ENTRIES PROVIDED
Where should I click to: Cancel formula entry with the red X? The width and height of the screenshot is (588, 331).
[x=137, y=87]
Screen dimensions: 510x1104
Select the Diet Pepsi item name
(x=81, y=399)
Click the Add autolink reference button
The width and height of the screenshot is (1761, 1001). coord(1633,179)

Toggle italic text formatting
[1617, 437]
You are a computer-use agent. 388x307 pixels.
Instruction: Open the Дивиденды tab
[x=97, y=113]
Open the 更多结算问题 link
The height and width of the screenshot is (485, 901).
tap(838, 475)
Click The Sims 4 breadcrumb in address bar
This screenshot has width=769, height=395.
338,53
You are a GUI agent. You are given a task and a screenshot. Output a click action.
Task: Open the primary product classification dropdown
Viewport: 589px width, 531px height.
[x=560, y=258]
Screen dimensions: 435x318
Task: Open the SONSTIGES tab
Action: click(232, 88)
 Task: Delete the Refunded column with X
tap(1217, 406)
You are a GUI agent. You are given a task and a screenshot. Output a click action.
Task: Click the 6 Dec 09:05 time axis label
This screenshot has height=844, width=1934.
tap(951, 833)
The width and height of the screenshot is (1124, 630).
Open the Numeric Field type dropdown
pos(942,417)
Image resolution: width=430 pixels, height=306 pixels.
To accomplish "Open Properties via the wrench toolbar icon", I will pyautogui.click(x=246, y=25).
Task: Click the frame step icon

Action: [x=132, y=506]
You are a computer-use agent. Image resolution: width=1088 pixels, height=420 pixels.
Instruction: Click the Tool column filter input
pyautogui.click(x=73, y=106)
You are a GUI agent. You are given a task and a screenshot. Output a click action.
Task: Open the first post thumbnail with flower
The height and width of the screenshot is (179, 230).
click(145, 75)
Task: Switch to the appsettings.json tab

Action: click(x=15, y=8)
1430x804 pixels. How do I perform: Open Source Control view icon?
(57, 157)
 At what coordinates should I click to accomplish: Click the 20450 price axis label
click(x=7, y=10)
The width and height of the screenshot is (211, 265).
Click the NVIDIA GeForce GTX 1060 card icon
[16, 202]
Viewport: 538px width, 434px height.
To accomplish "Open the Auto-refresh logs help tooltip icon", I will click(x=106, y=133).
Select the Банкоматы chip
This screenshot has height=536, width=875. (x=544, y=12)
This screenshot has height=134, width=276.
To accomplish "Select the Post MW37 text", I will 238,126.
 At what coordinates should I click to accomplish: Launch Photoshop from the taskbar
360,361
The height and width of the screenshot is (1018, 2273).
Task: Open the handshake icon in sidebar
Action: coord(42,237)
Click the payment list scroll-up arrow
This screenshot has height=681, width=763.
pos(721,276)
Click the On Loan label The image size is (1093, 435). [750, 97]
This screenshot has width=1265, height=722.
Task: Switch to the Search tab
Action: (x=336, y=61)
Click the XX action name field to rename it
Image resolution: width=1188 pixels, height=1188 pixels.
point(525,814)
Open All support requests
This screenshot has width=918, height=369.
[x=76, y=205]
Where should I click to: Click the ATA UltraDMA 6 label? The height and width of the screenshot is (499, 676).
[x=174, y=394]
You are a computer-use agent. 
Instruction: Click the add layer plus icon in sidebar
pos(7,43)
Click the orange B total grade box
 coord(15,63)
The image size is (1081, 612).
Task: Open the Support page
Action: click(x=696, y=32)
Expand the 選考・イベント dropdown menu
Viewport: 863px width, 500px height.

STATED GOAL
Copy the records above verbatim, line for line.

PROBLEM SOLUTION
Where should I click to: Cancel formula entry with the red X? The width and height of the screenshot is (588, 331).
[x=137, y=87]
Screen dimensions: 510x1104
Select the Diet Pepsi item name
(x=81, y=399)
Click the Add autolink reference button
The width and height of the screenshot is (1761, 1001). coord(1633,179)

Toggle italic text formatting
[1617, 437]
You are a computer-use agent. 388x307 pixels.
Instruction: Open the Дивиденды tab
[x=97, y=113]
Open the 更多结算问题 link
The height and width of the screenshot is (485, 901).
tap(838, 475)
Click The Sims 4 breadcrumb in address bar
This screenshot has width=769, height=395.
338,53
You are a GUI agent. You are given a task and a screenshot. Output a click action.
Task: Open the primary product classification dropdown
Viewport: 589px width, 531px height.
[x=560, y=258]
Screen dimensions: 435x318
Task: Open the SONSTIGES tab
Action: click(232, 88)
 Task: Delete the Refunded column with X
tap(1217, 406)
You are a GUI agent. You are given a task and a screenshot. Output a click action.
Task: Click the 6 Dec 09:05 time axis label
This screenshot has height=844, width=1934.
tap(951, 833)
The width and height of the screenshot is (1124, 630).
Open the Numeric Field type dropdown
pos(942,417)
Image resolution: width=430 pixels, height=306 pixels.
To accomplish "Open Properties via the wrench toolbar icon", I will pyautogui.click(x=246, y=25).
Task: Click the frame step icon

Action: [x=132, y=506]
You are a computer-use agent. Image resolution: width=1088 pixels, height=420 pixels.
Instruction: Click the Tool column filter input
pyautogui.click(x=73, y=106)
You are a GUI agent. You are given a task and a screenshot. Output a click action.
Task: Open the first post thumbnail with flower
The height and width of the screenshot is (179, 230).
click(145, 75)
Task: Switch to the appsettings.json tab

Action: click(x=15, y=8)
1430x804 pixels. How do I perform: Open Source Control view icon?
(57, 157)
 At what coordinates should I click to accomplish: Click the 20450 price axis label
click(x=7, y=10)
The width and height of the screenshot is (211, 265).
Click the NVIDIA GeForce GTX 1060 card icon
[16, 202]
Viewport: 538px width, 434px height.
To accomplish "Open the Auto-refresh logs help tooltip icon", I will click(x=106, y=133).
Select the Банкоматы chip
This screenshot has height=536, width=875. (x=544, y=12)
This screenshot has height=134, width=276.
To accomplish "Select the Post MW37 text", I will 238,126.
 At what coordinates should I click to accomplish: Launch Photoshop from the taskbar
360,361
The height and width of the screenshot is (1018, 2273).
Task: Open the handshake icon in sidebar
Action: coord(42,237)
Click the payment list scroll-up arrow
This screenshot has height=681, width=763.
pos(721,276)
Click the On Loan label The image size is (1093, 435). [750, 97]
This screenshot has width=1265, height=722.
Task: Switch to the Search tab
Action: (x=336, y=61)
Click the XX action name field to rename it
Image resolution: width=1188 pixels, height=1188 pixels.
point(525,814)
Open All support requests
This screenshot has width=918, height=369.
[x=76, y=205]
Where should I click to: Click the ATA UltraDMA 6 label? The height and width of the screenshot is (499, 676).
[x=174, y=394]
You are a computer-use agent. 
Instruction: Click the add layer plus icon in sidebar
pos(7,43)
Click the orange B total grade box
 coord(15,63)
The image size is (1081, 612).
Task: Open the Support page
Action: click(x=696, y=32)
Expand the 選考・イベント dropdown menu
Viewport: 863px width, 500px height.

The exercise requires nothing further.